Michael R. Stiles, United States Attorney, Robert E. Courtney, III, Assistant United States Attorney Chief, Organized Crime Strike Force, Walter S. Batty, Jr., Chief of Appeals, William B. Carr, Jr. (Argued), Ronald G. Cole, Frank A. Labor, III, Assistant United States Attorneys, United States Attorney's Office, Philadelphia, PA, for Appellee United States of America.

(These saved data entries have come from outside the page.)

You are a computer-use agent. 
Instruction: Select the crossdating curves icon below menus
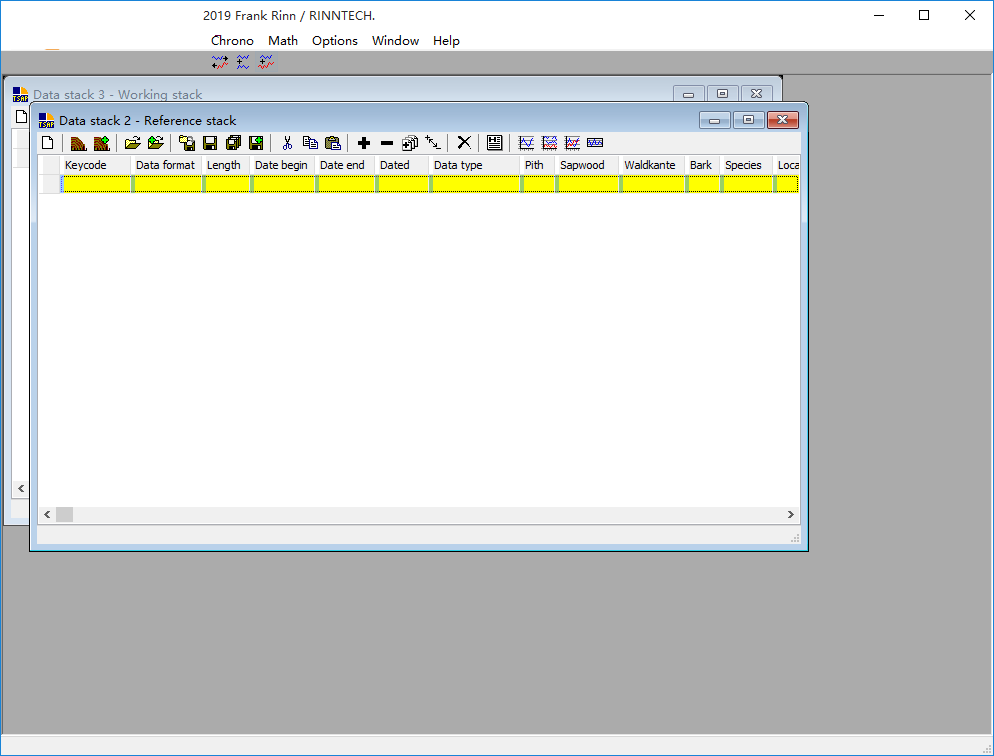click(x=220, y=62)
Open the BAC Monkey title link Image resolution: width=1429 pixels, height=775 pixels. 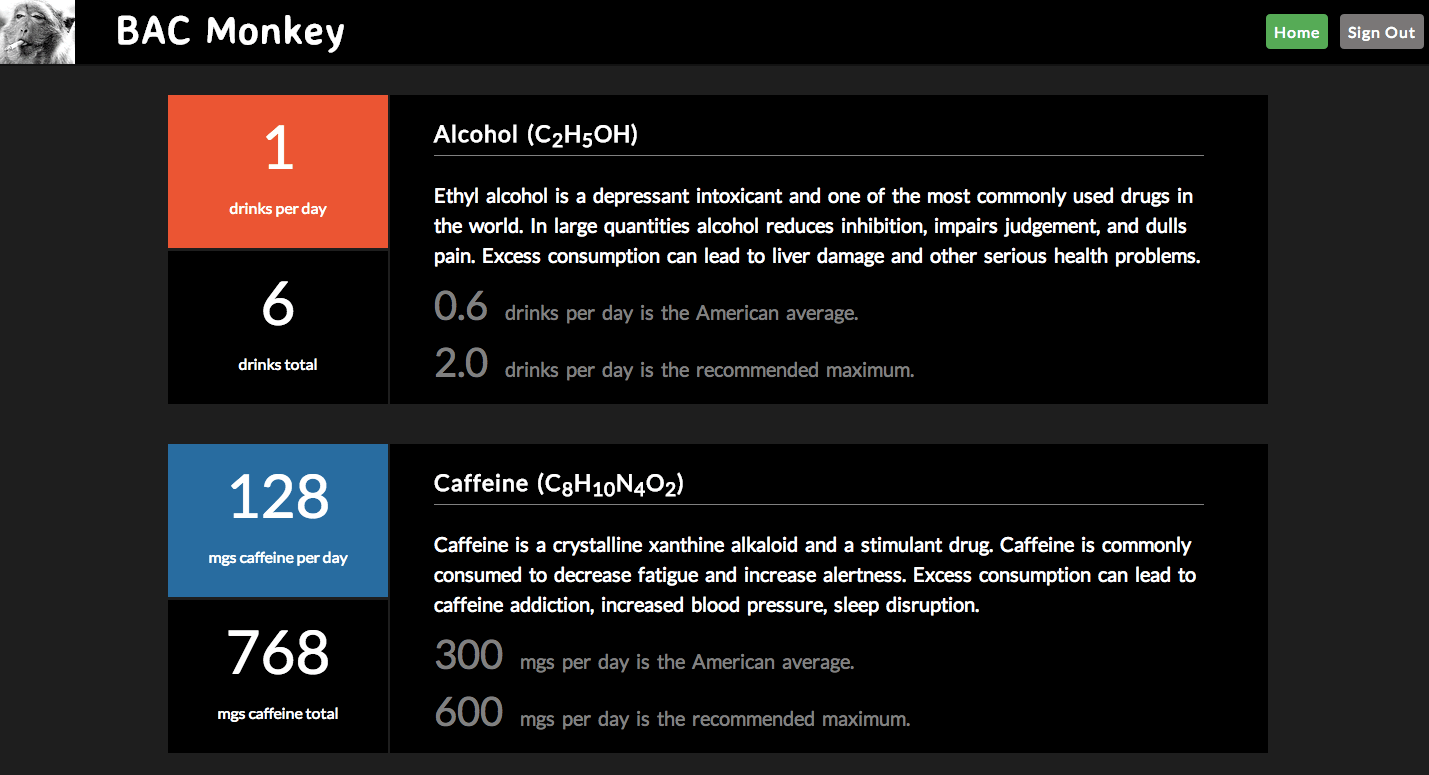[x=230, y=31]

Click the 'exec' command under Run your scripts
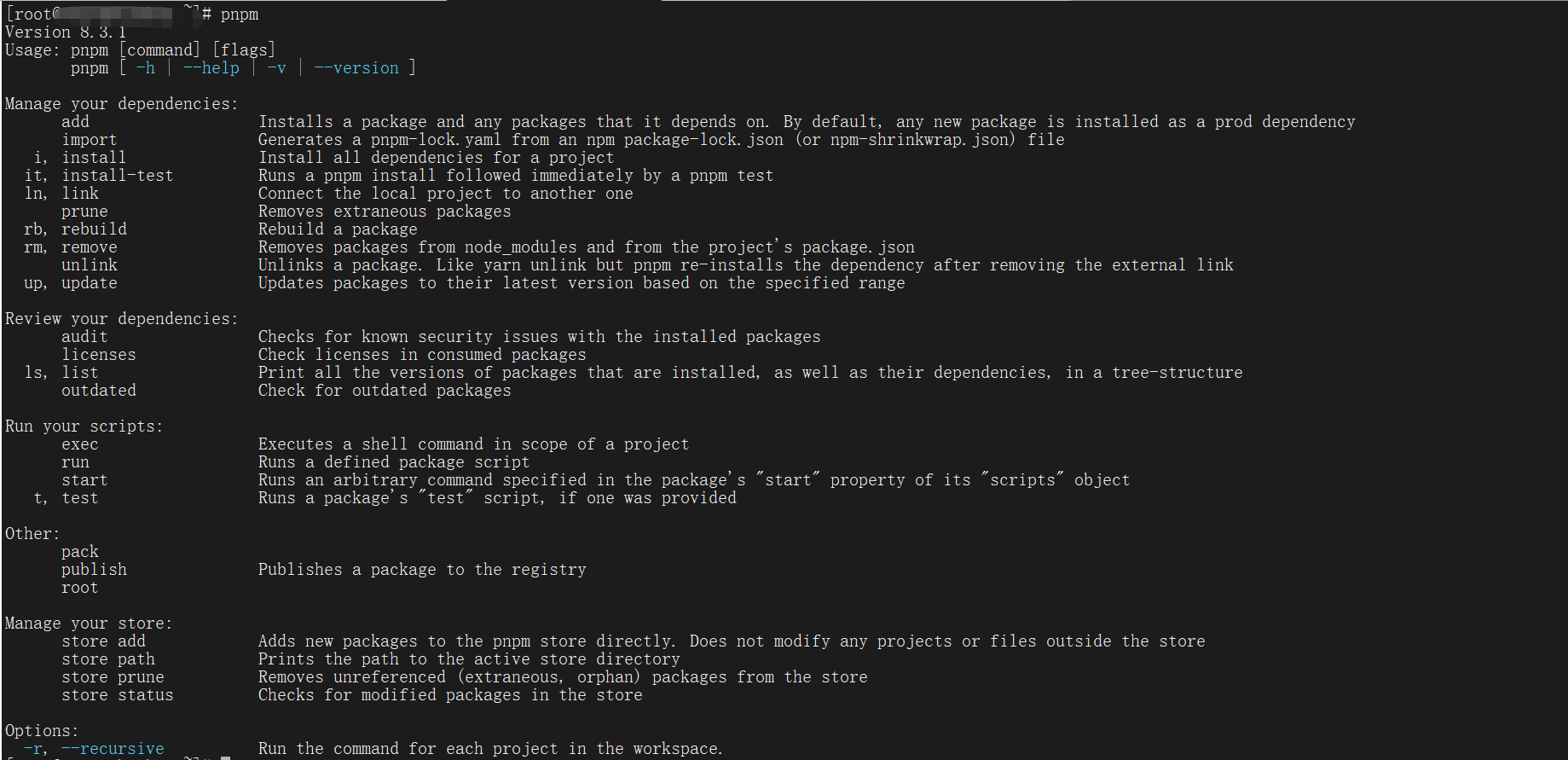[x=80, y=444]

Before: BECKER, Chief Judge, SCIRICA, and ROSENN, Circuit Judges.


BECKER, Chief Judge.

I. Introduction

This appeal by defendant Leonard Pelullo, arising out of his conviction at his fourth trial in the District Court for wire fraud and civil RICO violations, brings his case before this Court for the fourth time as well. See United States v. Pelullo, 964 F.2d 193 (3d Cir.1992) ("Pelullo I "); United States v. Pelullo, 14 F.3d 881 (3d Cir.1994) ("Pelullo II "); United States v. Pelullo, 105 F.3d 117 (3d Cir.1997) ("Pelullo III "). The appeal follows our remand in Pelullo III for the District Court to determine whether Pelullo would have testified at his first trial regardless of the government's Brady violations, which we identified in Pelullo II and Pelullo III. In remanding, we did not decide the quantum of the government's burden of proving that fact. The District Court concluded the burden was a preponderance of the evidence, though it went on to find by clear and convincing evidence that the government's Brady violation did not cause Pelullo to testify. See United States v. Pelullo, 6 F.Supp.2d 403 (E.D.Pa.1998).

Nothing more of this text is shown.